Task description :: Copy the material below word for word, from its first line through the line containing "Select the whole", and stop there.

Entries from a dataset ::
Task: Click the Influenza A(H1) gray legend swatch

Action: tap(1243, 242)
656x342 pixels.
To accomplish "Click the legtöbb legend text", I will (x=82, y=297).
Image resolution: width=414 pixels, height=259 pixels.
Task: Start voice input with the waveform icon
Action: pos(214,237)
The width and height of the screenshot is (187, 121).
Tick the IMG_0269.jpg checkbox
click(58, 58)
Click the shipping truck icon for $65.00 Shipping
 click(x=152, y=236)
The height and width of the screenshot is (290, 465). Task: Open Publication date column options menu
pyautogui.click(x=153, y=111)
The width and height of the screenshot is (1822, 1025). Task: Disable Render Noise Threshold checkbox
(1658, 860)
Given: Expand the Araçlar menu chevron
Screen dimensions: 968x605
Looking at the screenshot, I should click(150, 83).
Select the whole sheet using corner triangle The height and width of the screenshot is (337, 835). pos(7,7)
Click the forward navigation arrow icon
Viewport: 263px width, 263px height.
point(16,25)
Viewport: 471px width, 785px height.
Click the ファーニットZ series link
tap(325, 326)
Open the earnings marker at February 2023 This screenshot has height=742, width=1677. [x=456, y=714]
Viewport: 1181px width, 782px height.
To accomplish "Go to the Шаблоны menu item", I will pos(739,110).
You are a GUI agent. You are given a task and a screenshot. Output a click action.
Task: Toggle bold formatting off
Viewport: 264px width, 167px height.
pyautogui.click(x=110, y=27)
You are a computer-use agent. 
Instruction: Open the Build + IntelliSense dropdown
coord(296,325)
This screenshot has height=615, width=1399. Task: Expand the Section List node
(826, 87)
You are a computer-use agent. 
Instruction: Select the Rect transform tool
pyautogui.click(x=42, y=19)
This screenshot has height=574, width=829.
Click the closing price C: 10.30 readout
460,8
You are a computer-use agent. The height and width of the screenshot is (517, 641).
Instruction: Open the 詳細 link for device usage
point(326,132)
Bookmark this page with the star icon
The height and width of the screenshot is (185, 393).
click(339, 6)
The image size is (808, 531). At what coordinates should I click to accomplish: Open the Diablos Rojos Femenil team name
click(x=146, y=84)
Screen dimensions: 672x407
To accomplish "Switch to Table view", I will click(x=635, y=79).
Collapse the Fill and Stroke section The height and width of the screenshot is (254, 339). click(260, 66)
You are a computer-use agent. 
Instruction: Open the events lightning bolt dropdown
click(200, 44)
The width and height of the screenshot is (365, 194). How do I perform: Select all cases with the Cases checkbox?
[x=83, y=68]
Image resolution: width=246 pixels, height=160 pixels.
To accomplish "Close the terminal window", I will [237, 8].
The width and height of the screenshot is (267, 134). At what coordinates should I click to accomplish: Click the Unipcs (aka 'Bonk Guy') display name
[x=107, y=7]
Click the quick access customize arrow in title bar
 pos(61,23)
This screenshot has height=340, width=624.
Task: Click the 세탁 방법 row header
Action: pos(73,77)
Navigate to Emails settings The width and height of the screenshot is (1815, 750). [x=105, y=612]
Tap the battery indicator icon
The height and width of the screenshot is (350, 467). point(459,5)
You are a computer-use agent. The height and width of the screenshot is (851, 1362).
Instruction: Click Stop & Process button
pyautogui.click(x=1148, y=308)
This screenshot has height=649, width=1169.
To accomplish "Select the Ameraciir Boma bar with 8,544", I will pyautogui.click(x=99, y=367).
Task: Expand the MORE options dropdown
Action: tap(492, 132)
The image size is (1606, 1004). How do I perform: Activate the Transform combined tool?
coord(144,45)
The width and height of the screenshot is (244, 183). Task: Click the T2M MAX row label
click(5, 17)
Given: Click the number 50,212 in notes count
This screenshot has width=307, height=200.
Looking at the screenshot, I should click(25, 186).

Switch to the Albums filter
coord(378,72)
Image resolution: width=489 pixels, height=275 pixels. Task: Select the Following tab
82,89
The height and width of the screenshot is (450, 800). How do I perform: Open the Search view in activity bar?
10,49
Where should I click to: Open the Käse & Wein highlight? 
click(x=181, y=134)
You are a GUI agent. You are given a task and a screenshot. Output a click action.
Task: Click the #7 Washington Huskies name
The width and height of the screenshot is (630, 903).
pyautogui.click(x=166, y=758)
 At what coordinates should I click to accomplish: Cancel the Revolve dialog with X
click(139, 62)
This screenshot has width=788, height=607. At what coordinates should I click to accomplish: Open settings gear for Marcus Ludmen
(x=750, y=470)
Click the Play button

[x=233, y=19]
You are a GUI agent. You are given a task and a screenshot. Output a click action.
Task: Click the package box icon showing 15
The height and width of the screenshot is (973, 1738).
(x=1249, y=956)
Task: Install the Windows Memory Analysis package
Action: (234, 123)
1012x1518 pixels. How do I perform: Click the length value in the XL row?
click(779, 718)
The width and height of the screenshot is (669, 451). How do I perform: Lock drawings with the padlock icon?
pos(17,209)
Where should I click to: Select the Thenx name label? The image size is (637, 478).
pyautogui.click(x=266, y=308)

Reply to the task ::
Task: Click the Influenza A(H1) gray legend swatch

Action: tap(1243, 242)
656x342 pixels.
To accomplish "Click the legtöbb legend text", I will (x=82, y=297).
Image resolution: width=414 pixels, height=259 pixels.
Task: Start voice input with the waveform icon
Action: pos(214,237)
The width and height of the screenshot is (187, 121).
Tick the IMG_0269.jpg checkbox
click(58, 58)
Click the shipping truck icon for $65.00 Shipping
 click(x=152, y=236)
The height and width of the screenshot is (290, 465). Task: Open Publication date column options menu
pyautogui.click(x=153, y=111)
The width and height of the screenshot is (1822, 1025). Task: Disable Render Noise Threshold checkbox
(1658, 860)
Given: Expand the Araçlar menu chevron
Screen dimensions: 968x605
Looking at the screenshot, I should click(150, 83).
Select the whole sheet using corner triangle The height and width of the screenshot is (337, 835). pos(7,7)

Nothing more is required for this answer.